■ EXERCISE REQUIREMENTS
Return the lines of the data below word for word, starting at the line that contains "Task: Select the" and ending with the last line of the data. Leave the pictures out of your answer.

++++ PROVIDED RECORDS

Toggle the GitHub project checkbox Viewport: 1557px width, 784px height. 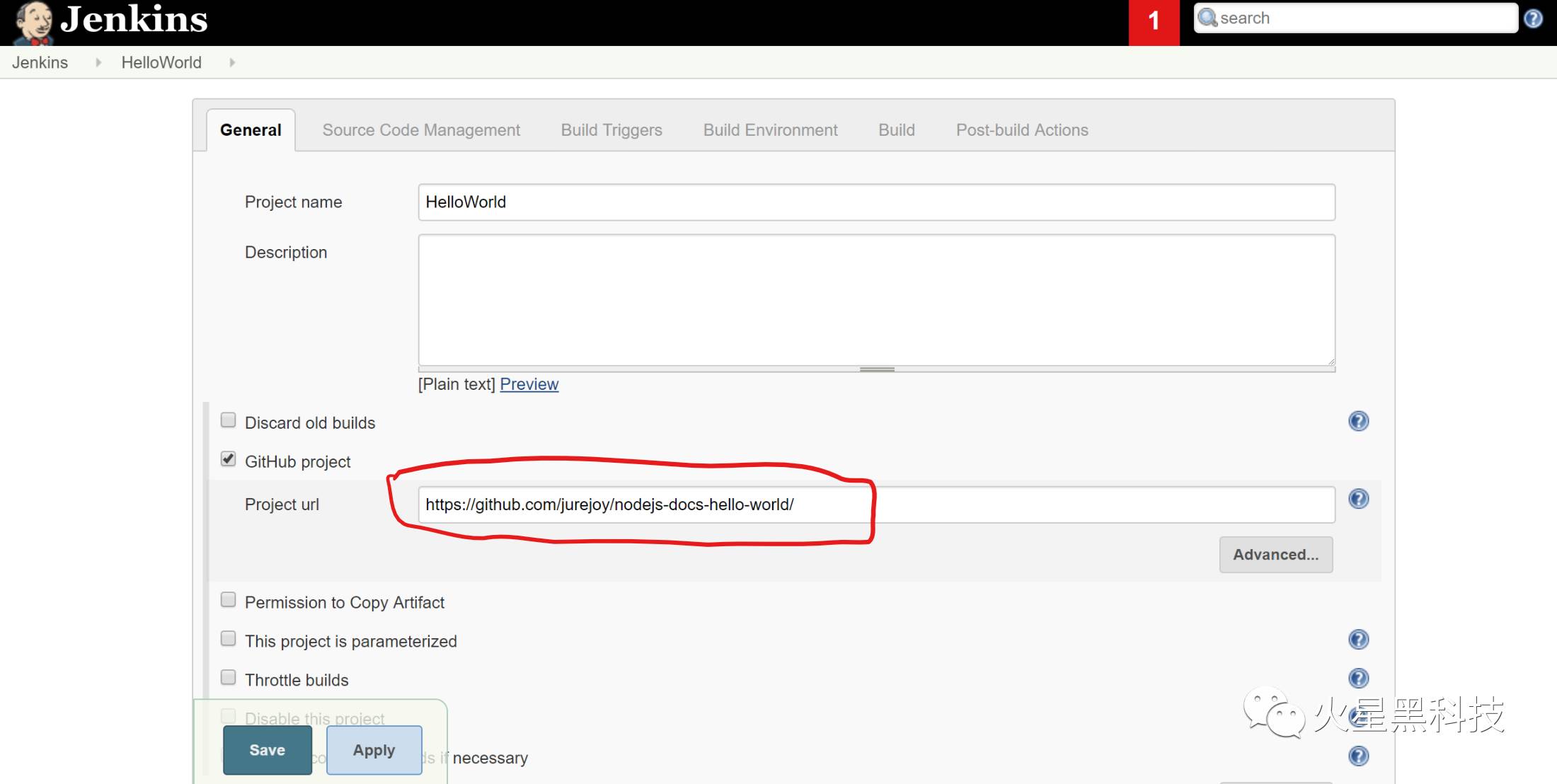[x=228, y=459]
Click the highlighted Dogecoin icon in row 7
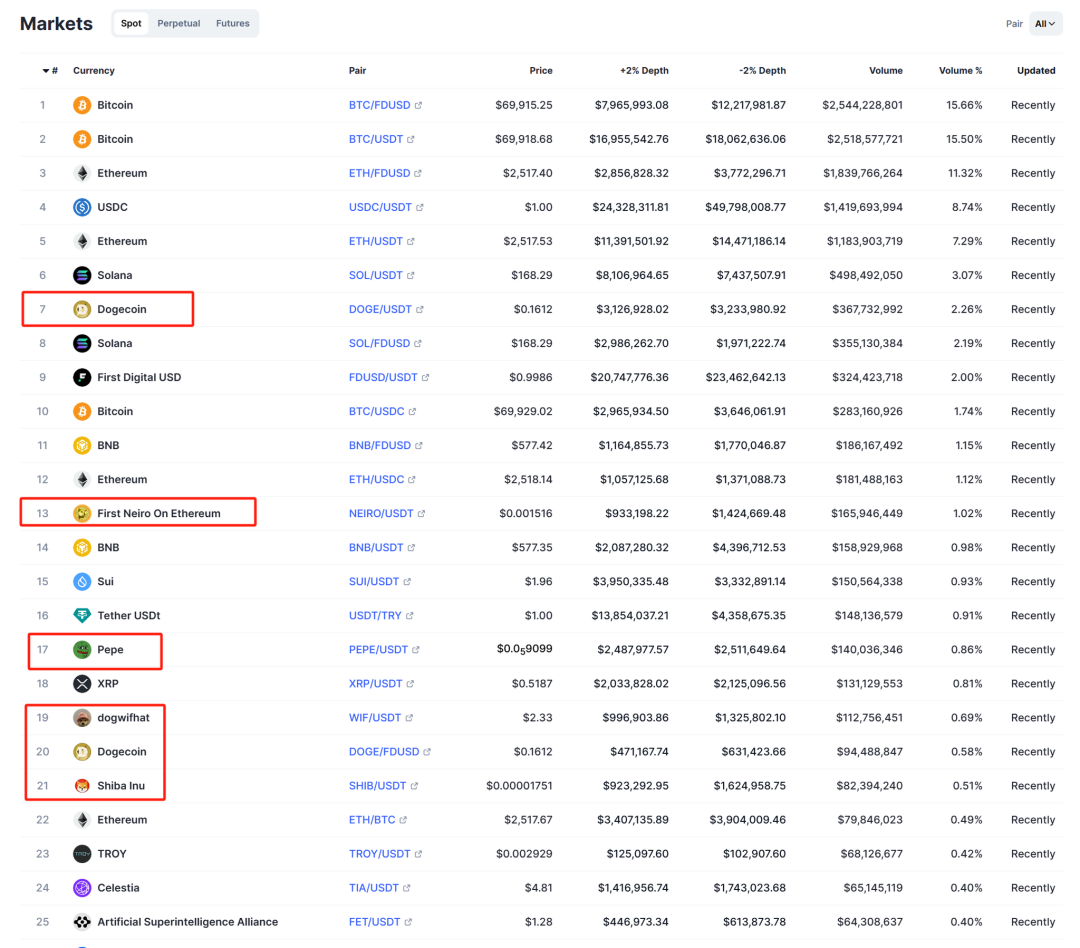The image size is (1080, 948). 80,309
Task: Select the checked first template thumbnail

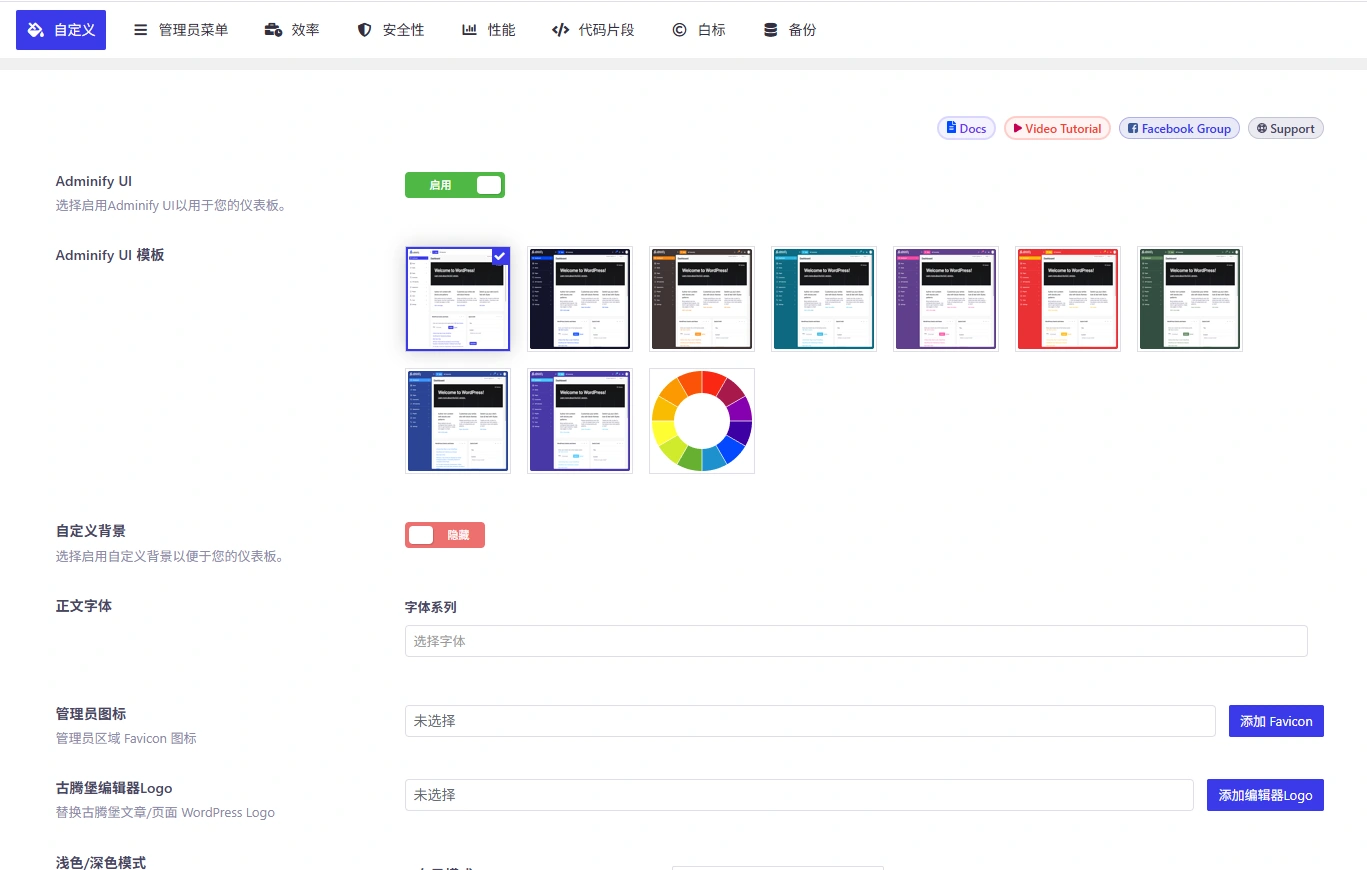Action: click(457, 298)
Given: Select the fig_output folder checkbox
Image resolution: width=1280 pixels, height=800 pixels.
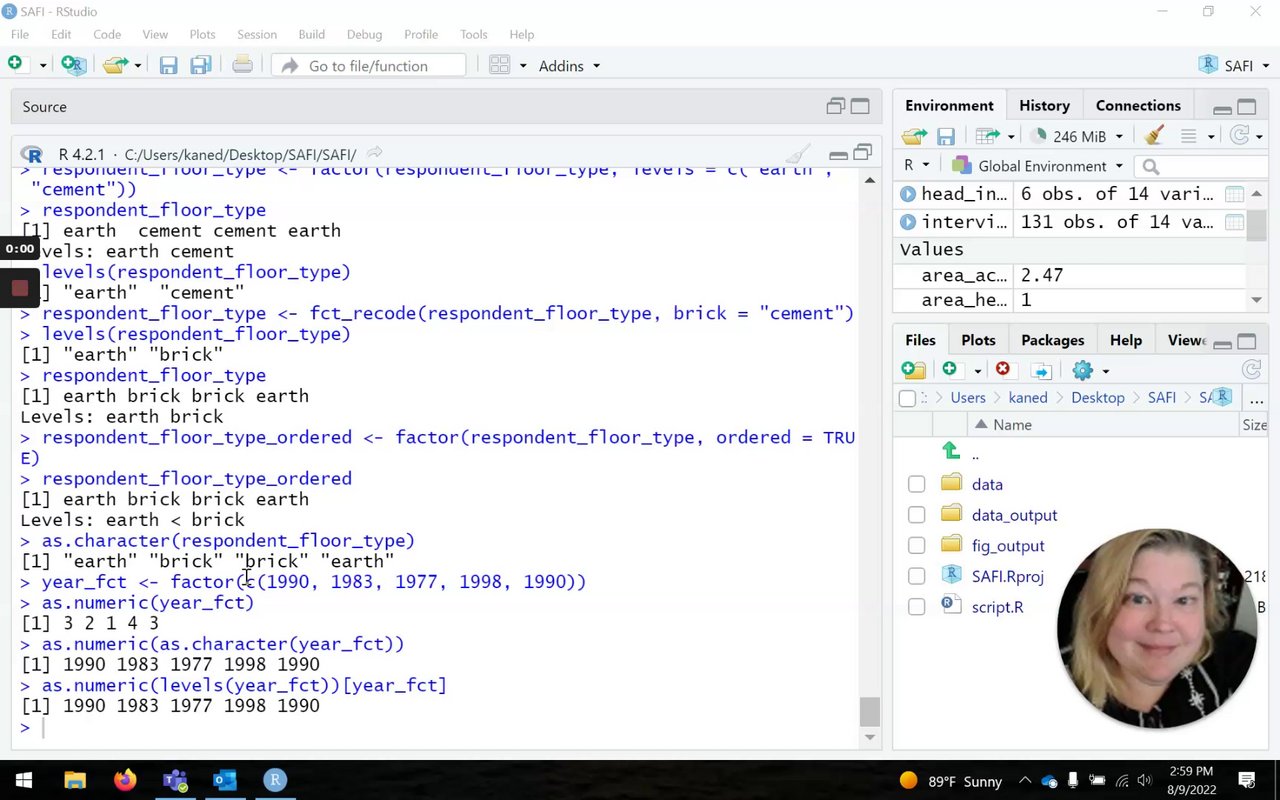Looking at the screenshot, I should pyautogui.click(x=916, y=546).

++++++++

■ FINISHED TASK
Task: Select the checked first template thumbnail

Action: click(457, 298)
Given: Select the fig_output folder checkbox
Image resolution: width=1280 pixels, height=800 pixels.
Looking at the screenshot, I should pyautogui.click(x=916, y=546).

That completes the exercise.